Disrupting the Interplay between Programmed Cell Death Protein 1 and Programmed Death Ligand 1 with Spherical Nucleic Acids in Treating Cancer

Liyushang Chou †,‡, Cassandra E Callmann ‡,§, Donye Dominguez , Bin Zhang ∥,*, Chad A Mirkin ‡,§,∥,*
PMCID: PMC9523766  PMID: 36188343

Abstract

graphic file with name oc2c00717_0006.jpg

Disrupting the interplay between programmed cell death protein 1 (PD-1) and programmed death ligand 1 (PD-L1) is a powerful immunotherapeutic approach to cancer treatment. Herein, spherical nucleic acid (SNA) liposomal nanoparticle conjugates that incorporate a newly designed antisense DNA sequence specifically against PD-L1 (immune checkpoint inhibitor SNAs, or IC-SNAs) are explored as a strategy for blocking PD-1/PD-L1 signaling within the tumor microenvironment (TME). Concentration-dependent PD-L1 silencing with IC-SNAs is observed in MC38 colon cancer cells, where IC-SNAs decrease both surface PD-L1 (sPD-L1) and total PD-L1 expression. Furthermore, peritumoral administration of IC-SNAs in a syngeneic mouse model of MC38 colon cancer leads to reduced sPD-L1 expression in multiple cell populations within the TME, including tumor cells, dendritic cells, and myeloid derived suppressor cells. The treatment effectively increases CD8+ T cells accumulation and functionality in the TME, which ultimately inhibits tumor growth and extends animal survival. Taken together, these data show that IC-SNA nanoconstructs are capable of disrupting the PD-1/PD-L1 interplay via gene regulation, thereby providing a promising avenue for cancer immunotherapy.

Short abstract

Spherical nucleic acids that incorporate a newly designed antisense DNA sequence against PD-L1 are presented as a genetic approach to disrupting the PD-1/PD-L1 axis in cancer immunotherapy.

Introduction

Cancer remains a leading cause of death worldwide, necessitating the continued study of disease etiology and the development of new treatment options.1,2 Owing to an increased understanding of the hallmarks of many cancers (e.g., uncontrolled cell proliferation triggered by genetic mutations, rewired cell signaling, dysregulated metabolism, and increased immune evasion mechanisms),3,4 cancer treatment has shifted away from surgery and radiotherapy toward targeted chemo- and immunotherapies.
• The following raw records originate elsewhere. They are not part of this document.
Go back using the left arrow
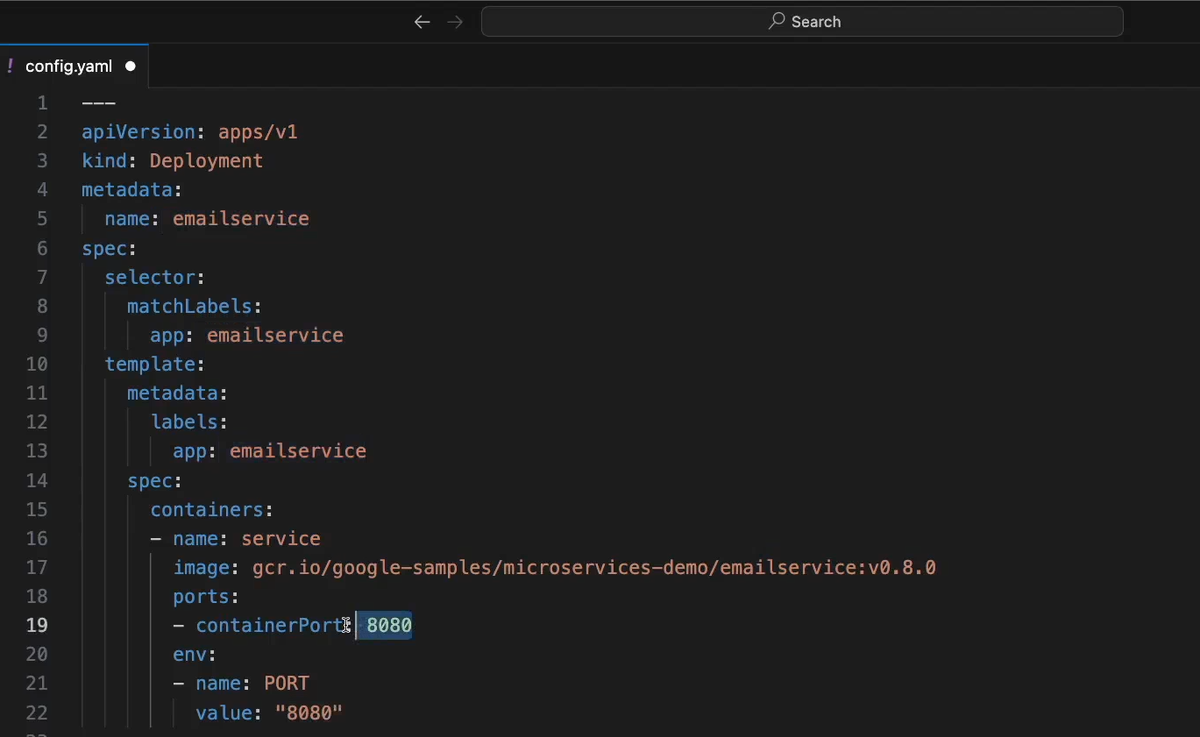1200x737 pixels. pos(422,22)
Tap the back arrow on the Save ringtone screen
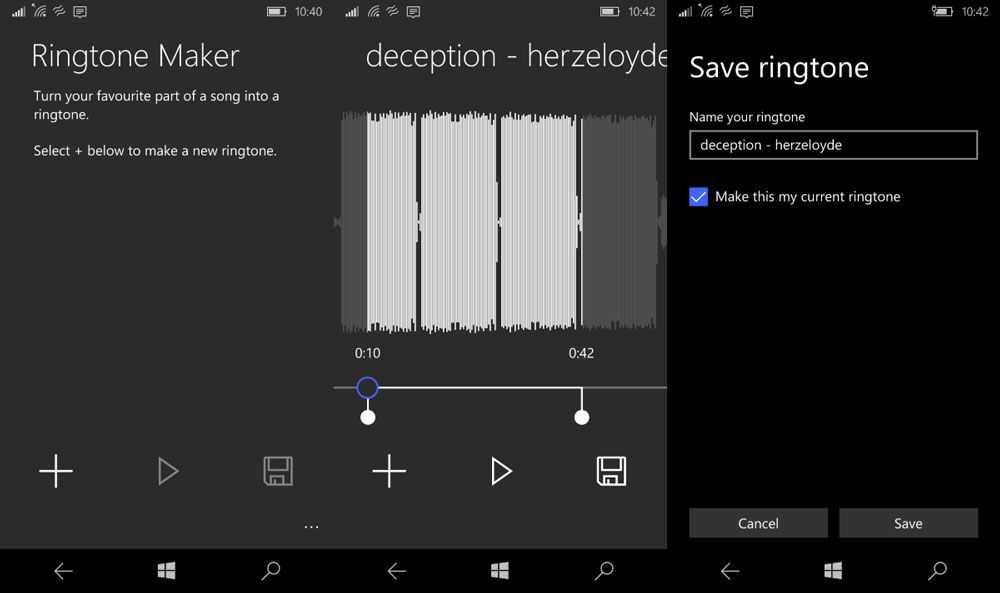The height and width of the screenshot is (593, 1000). pyautogui.click(x=730, y=571)
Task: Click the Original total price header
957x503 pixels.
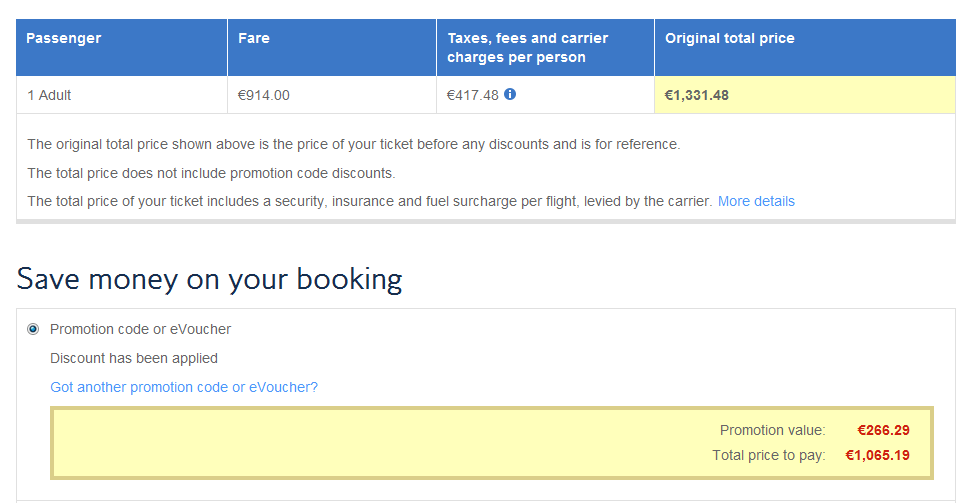Action: (730, 39)
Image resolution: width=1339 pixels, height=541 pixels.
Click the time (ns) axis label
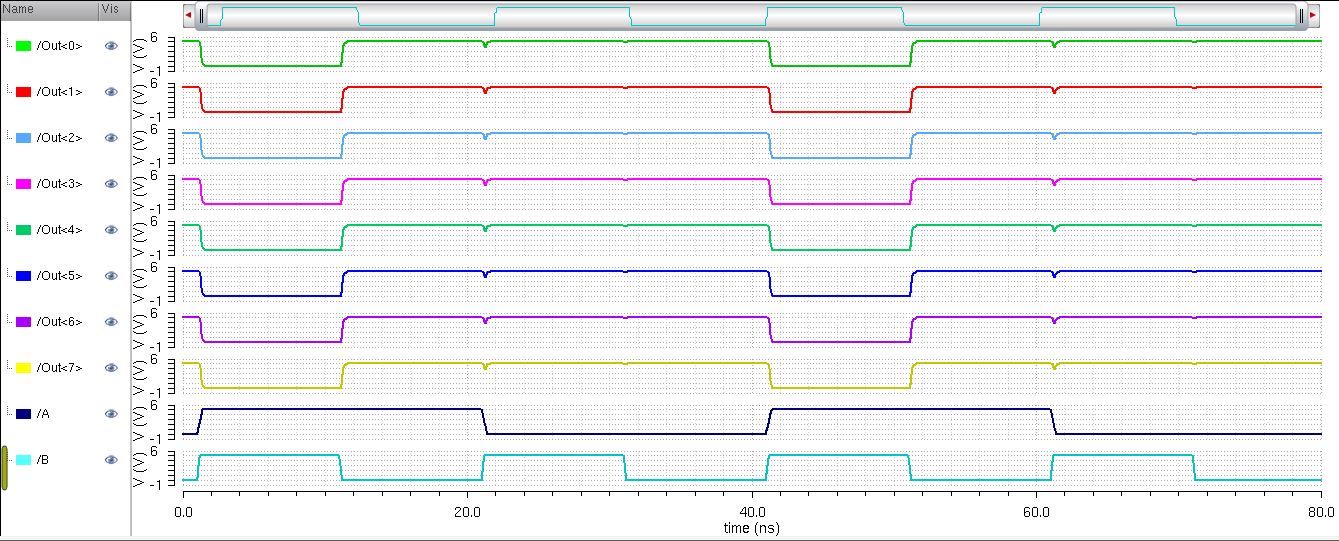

A particularly promising immunotherapeutic strategy involves disrupting the interplay between programmed cell death protein 1 (PD-1) and programmed death ligand 1 (PD-L1) within the tumor microenvironment (TME).58 PD-1 is a type I transmembrane glycoprotein found on the surface of CD8+ T cells,9 while PD-L1 is overexpressed on the surface of cancer cells, antigen-presenting cells (APCs), macrophages, and myeloid-derived suppressive cells (MDSCs) in the TME.10 The binding of PD-L1 to PD-1 initiates a negative signal cascade that inhibits T cell activation and decreases T cell cytotoxicity. Furthermore, the upregulation of PD-L1 on multiple cell types causes the inadequate priming of CD8+ T cells and leads to decreased infiltration of activated T cells into the TME. Cumulatively, this reduces the cytotoxic effect of T cells on tumors.11

Because the PD-1/PD-L1 pathway is a dominant regulator of cancer immune response, blockade therapies that target this pathway have been developed and implemented in the clinic.7,8,10 For example, monoclonal antibodies that bind with high affinity to PD-1 on the surface of T cells act as competitive inhibitors of PD-L1. Therapeutic antibodies (commonly referred to as checkpoint inhibitors) against PD-1 have been shown to cause durable and persistent tumor regression when administered to patients with treatment-refractory solid tumors.1216 However, 40–60% of patients do not respond to single-antibody treatment alone.1722 Therefore, antibody-based checkpoint inhibitors that bind PD-L1 are often used in conjunction with those that bind PD-1 to block receptor signal transduction.2328 Despite the success of combination checkpoint inhibitor antibody therapies, many patients acquire resistance to such treatments,29 experience significant adverse off-target effects, and/or develop complement-dependent cytotoxicity30 from long-term systemic use.3134 Moreover, antibodies do not have access to the intracellular compartments.35 Indeed, PD-L1 exists in multiple forms and in different cellular compartments (e.g., transmembrane-anchored, cytosolic, nucleic, and soluble, circulating variants; they also exist as mRNA transcripts in various cells as a self-defense mechanism for potential autophagy) and is involved in multiple immunosuppression pathways, both site-specifically and systemically.3639 Thus, additional effective blockade options are needed. In this regard, gene regulation strategies that decrease the overall expression of PD-L1 are considered a promising means for blocking immune checkpoints.21,3543

Spherical nucleic acids (SNAs) are nanostructures consisting of spherical nanoparticle cores with densely packed and highly oriented oligonucleotides on their surfaces; they have been proven to be extremely useful in biomedicine.4450 Due to their unique architecture, SNAs are more efficiently and rapidly taken up by cells (over 60 types to date, via scavenger receptor-mediated endocytosis51,52) as compared to linear oligonucleotides of the same sequence. SNAs also are more resistant to nuclease degradation and have extended circulation half-lives in vivo relative to linear nucleic acids,53,54 due to the dense arrangement of oligonucleotides on the SNA surface. In addition, the cooperative binding of nucleic acids on SNAs to complementary mRNA targets increases the binding affinity by 1–2 orders of magnitude relative to their linear nucleic acid counterparts under identical conditions.44,45,55 Although SNAs are initially taken up via endosomal pathways, a meaningful fraction escape4648,56 and have been shown to act as potent gene regulation57,58 agents in the cytosol in vivo(50) and in clinical trials.59 Importantly, the SNAs in such studies exhibited minimal cytotoxicity and immunogenicity, making them attractive for use as medicines.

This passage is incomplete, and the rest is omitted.